• **COSA FARE**
1. Secondo il testo proposto, come si chiama adesso il luogo natale mantovano di Virgilio?
2. Trascrivi dal testo proposto il passo che comincia con "Quanto a Sabbioneta, poche" e finisce con "dovrebbe proprio andare.".

• **TESTO PROPOSTO**
_ _ _ _ _ _ _

Nizzoli, Tempio Enogastronomico Zavattiniano a Villastrada

E nonostante la non nascita a Roma (da millenni, se non nasci nella oggidì monnezzata ex capitale Imperiale del cav. Benito Mussolini e del suo augusto sodale, Re Sciaboletta, non sei nessuno…), quel baloss del Virgilio fu così bravo a scrivere l’”Eneide” (ma anche le Bucoliche e le Georgiche non sono male…) a tal punto che adesso la sua natale ‘location’ mantovana si chiama, appunto, Borgo Virgilio.
Per venire al sodo, giudicandomi ‘abile arruolato’, non solo ‘in virtù’ (si fa per dire) di una più che medio secolare amistad (ancora un po’ e si festeggia il secolo, ma il vino lo decido io, le bottiglie che straparla lui costano troppo), il Nicola mi ha coinvolto in una balda gita (appunto, v. sopra) a Sabbioneta e Villastrada (di Dosolo, già precisato).
Allora…. .
Quanto a Sabbioneta, poche righe, in quanto dallo scrivente già abbondantemente vista e, usasi dire, ‘rivista’ (da quando, amìs dell’allora sindaco di Mantova, Gianni Usvardi, da quelle parti c’era, molto sovente, qualche vicenda a cui assistere… e quanto ai bianchini dei Colli morenici e al Bianco di Custoza -scrissi pure un dissetato articolo “Finalmente una vittoria!”- mica si scherzava…).

Sbrisolona, gloria mantovana (e poi c’è anche il Virgilio…).

Pochissime righe, dicevo, per proclamare che un normale individuo dotato di un normale quoziente di intelligenza (vabbè gli concedo di guardare anche le cosiddette tivù generaliste) a Sabbioneta ci dovrebbe proprio andare.

_ _ _ _ _ _ _

(Voci di dati raccolte)
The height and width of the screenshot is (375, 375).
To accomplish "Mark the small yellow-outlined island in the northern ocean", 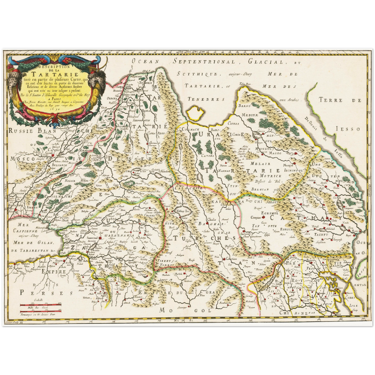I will pos(196,113).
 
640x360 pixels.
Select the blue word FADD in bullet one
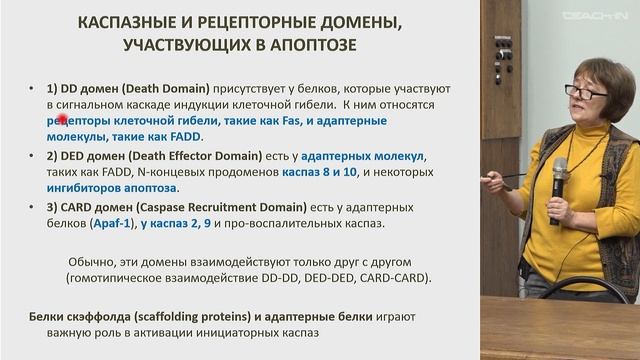[x=184, y=136]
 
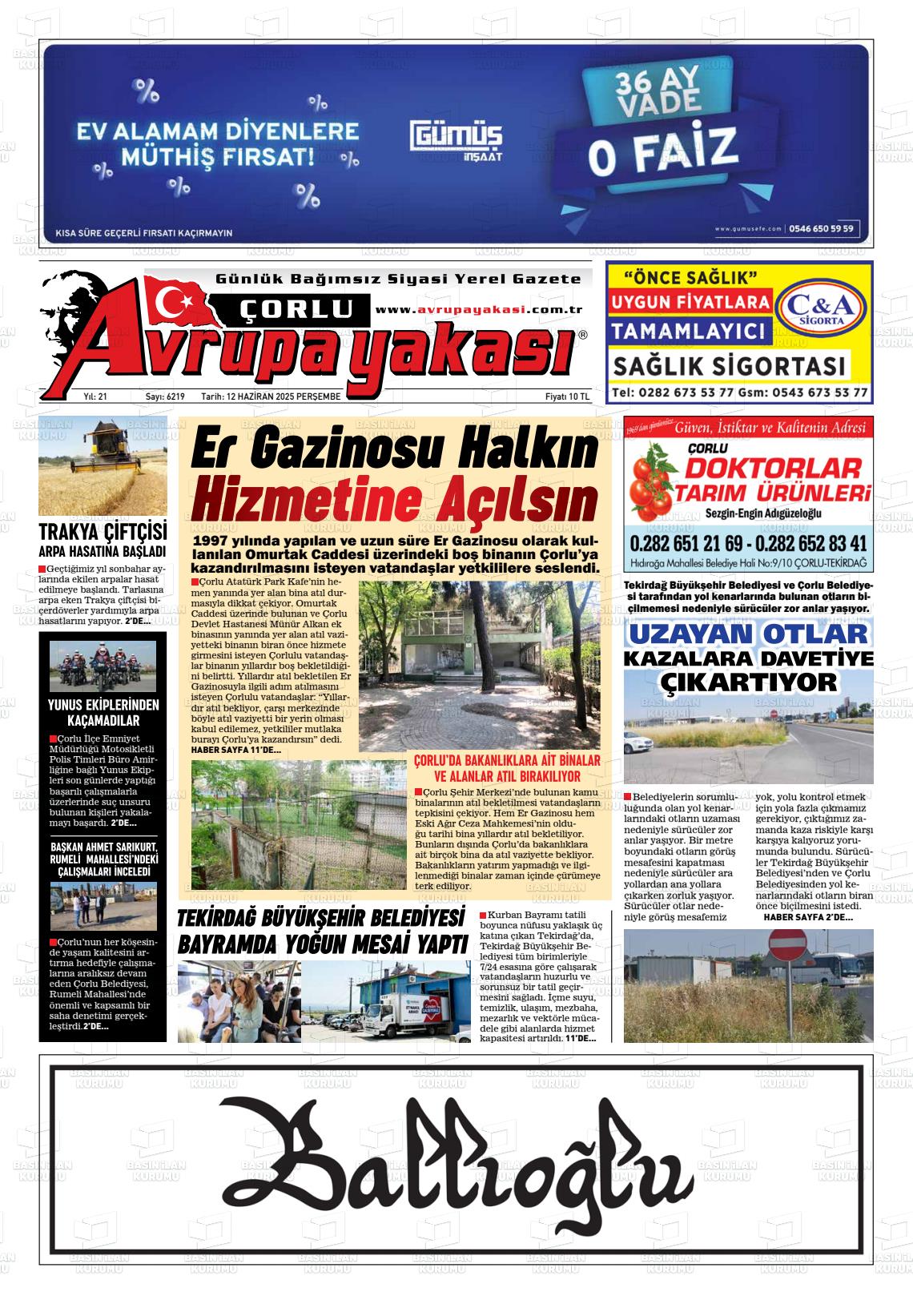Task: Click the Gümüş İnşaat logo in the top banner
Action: coord(457,140)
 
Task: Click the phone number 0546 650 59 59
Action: coord(821,228)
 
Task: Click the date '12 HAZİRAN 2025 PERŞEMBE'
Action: coord(271,396)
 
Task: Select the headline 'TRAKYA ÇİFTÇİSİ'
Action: coord(103,532)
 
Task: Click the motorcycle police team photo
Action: coord(103,666)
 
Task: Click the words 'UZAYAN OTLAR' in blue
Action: coord(748,634)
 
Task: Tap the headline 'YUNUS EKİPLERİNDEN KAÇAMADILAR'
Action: coord(103,712)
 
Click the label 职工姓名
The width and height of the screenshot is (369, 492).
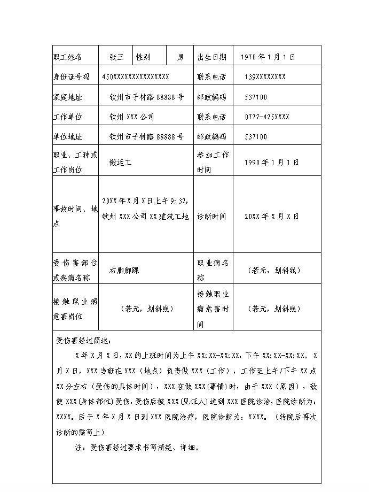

_ _ _ _ _ _ _

• **ELENCO SOLUZIONI**
1. Borgo Virgilio.

2.
Quanto a Sabbioneta, poche righe, in quanto dallo scrivente già abbondantemente vista e, usasi dire, ‘rivista’ (da quando, amìs dell’allora sindaco di Mantova, Gianni Usvardi, da quelle parti c’era, molto sovente, qualche vicenda a cui assistere… e quanto ai bianchini dei Colli morenici e al Bianco di Custoza -scrissi pure un dissetato articolo “Finalmente una vittoria!”- mica si scherzava…).

Sbrisolona, gloria mantovana (e poi c’è anche il Virgilio…).

Pochissime righe, dicevo, per proclamare che un normale individuo dotato di un normale quoziente di intelligenza (vabbè gli concedo di guardare anche le cosiddette tivù generaliste) a Sabbioneta ci dovrebbe proprio andare.